═════ GIVEN INFORMATION

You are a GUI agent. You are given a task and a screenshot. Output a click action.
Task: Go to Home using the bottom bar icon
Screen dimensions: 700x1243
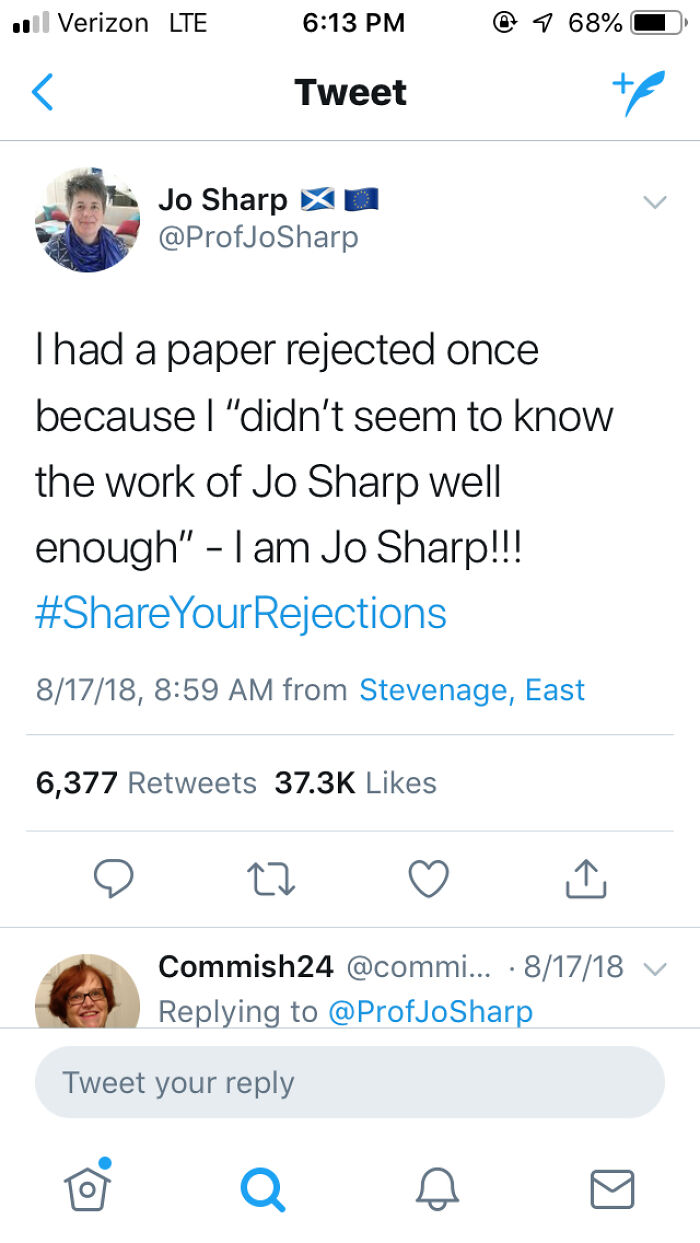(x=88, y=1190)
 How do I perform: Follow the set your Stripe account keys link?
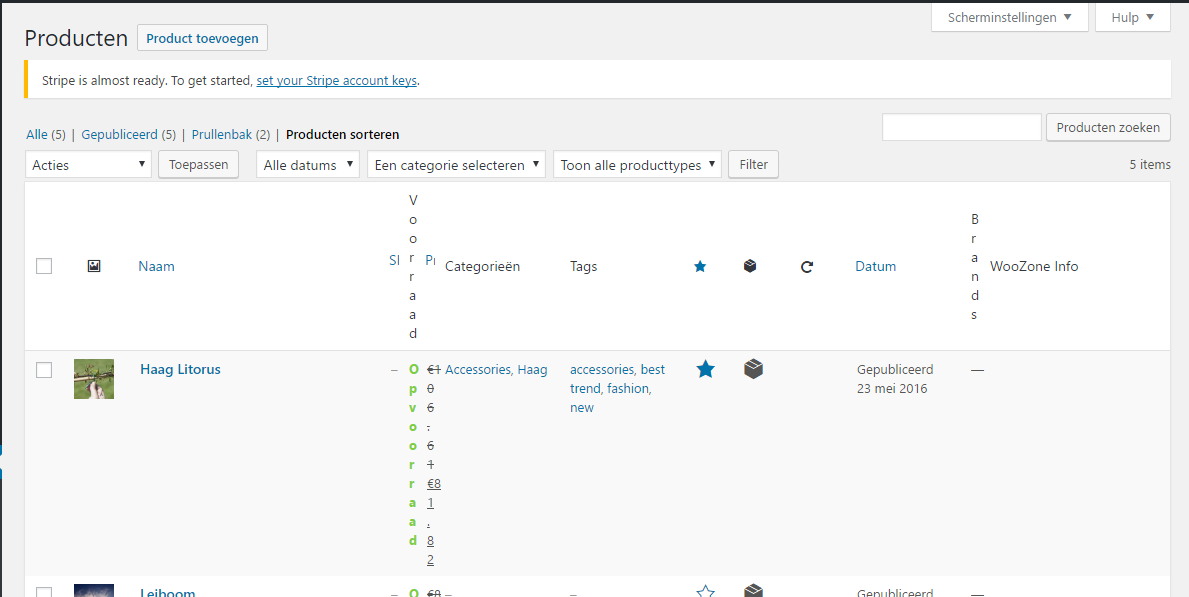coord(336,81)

══════════

## WHAT YOU HAVE TO DO
Return every line of the data above word for word, but leave out the pictures.

## WRITTEN ANSWER
You are a GUI agent. You are given a task and a screenshot. Output a click action.
Task: Go to Home using the bottom bar icon
Screen dimensions: 700x1243
(x=88, y=1190)
 How do I perform: Follow the set your Stripe account keys link?
coord(336,81)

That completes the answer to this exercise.